[[ Supplied data, beginning ]]

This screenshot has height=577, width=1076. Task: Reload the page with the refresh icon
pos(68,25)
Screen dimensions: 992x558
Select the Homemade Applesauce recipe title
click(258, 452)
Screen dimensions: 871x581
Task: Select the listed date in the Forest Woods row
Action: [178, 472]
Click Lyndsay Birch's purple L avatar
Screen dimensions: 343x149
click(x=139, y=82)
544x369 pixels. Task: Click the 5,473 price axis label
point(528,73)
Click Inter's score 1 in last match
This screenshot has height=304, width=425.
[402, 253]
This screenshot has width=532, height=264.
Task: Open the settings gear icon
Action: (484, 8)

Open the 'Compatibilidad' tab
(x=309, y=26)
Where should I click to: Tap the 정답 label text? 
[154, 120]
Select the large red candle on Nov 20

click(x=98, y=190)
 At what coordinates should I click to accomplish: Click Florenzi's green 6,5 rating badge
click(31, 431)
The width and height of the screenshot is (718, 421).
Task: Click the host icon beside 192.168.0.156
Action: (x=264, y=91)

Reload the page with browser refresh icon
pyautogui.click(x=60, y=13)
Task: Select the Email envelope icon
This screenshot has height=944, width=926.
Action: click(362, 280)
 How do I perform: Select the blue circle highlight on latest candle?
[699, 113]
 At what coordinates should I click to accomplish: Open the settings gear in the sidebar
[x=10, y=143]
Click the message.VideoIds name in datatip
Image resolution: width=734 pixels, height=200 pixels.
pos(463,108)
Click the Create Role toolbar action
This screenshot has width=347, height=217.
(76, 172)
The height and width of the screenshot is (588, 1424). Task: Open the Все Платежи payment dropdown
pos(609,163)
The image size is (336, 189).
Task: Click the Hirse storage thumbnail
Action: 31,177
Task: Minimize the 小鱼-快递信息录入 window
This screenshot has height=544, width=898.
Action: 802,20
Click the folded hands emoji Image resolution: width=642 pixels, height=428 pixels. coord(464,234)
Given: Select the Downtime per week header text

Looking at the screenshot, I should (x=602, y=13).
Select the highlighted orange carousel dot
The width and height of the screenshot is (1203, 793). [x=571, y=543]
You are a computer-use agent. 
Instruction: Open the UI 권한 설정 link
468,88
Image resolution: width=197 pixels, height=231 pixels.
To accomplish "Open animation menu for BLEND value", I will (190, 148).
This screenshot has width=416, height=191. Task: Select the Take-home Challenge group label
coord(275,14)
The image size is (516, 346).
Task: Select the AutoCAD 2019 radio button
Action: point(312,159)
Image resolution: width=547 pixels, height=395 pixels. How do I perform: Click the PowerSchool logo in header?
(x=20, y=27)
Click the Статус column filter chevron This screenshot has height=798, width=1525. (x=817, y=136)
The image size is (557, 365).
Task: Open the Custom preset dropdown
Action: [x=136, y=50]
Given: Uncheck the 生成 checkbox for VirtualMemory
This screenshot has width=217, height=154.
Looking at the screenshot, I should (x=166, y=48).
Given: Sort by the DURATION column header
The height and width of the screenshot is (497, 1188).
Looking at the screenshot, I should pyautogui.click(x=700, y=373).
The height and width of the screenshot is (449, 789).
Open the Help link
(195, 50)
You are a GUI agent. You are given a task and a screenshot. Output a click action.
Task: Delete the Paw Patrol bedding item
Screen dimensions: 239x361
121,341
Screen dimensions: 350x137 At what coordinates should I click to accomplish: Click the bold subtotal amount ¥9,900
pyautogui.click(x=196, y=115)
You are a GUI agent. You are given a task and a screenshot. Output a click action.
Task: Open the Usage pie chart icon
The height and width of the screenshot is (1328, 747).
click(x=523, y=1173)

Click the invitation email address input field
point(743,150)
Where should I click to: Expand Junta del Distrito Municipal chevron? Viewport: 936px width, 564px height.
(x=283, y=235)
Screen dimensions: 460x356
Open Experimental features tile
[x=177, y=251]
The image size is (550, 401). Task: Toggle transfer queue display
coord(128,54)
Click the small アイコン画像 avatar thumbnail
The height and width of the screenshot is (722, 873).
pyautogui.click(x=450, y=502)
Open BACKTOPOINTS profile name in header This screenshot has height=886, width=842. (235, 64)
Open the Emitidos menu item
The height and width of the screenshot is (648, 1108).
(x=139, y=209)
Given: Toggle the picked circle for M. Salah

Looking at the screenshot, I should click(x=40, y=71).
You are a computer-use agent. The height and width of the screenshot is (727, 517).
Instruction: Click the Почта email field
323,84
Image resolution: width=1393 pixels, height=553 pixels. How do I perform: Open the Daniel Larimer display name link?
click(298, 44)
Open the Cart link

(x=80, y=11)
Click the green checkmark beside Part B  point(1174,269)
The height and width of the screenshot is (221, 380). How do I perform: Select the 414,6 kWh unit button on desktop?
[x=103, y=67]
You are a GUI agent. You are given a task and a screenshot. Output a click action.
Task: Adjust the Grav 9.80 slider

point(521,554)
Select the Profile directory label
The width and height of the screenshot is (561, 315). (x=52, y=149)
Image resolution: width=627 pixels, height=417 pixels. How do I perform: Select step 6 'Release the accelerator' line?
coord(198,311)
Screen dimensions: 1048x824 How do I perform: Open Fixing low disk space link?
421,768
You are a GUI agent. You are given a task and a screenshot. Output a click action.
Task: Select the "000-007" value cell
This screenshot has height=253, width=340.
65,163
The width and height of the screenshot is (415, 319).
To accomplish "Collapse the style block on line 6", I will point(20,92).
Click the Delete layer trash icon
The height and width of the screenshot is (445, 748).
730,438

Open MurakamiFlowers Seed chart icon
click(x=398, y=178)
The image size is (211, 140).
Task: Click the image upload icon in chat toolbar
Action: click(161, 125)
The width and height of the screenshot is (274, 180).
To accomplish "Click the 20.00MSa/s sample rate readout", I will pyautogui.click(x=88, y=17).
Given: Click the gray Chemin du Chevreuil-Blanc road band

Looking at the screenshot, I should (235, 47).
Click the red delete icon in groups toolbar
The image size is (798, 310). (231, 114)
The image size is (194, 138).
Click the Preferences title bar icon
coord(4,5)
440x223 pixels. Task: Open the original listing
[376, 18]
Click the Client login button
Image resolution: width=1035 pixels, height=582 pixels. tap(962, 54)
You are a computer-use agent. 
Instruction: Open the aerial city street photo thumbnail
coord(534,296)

[[ Supplied data, end ]]

Required action | Please determine how many lines in the entries contain the word "value" and reply with that figure alone.

Final answer | 2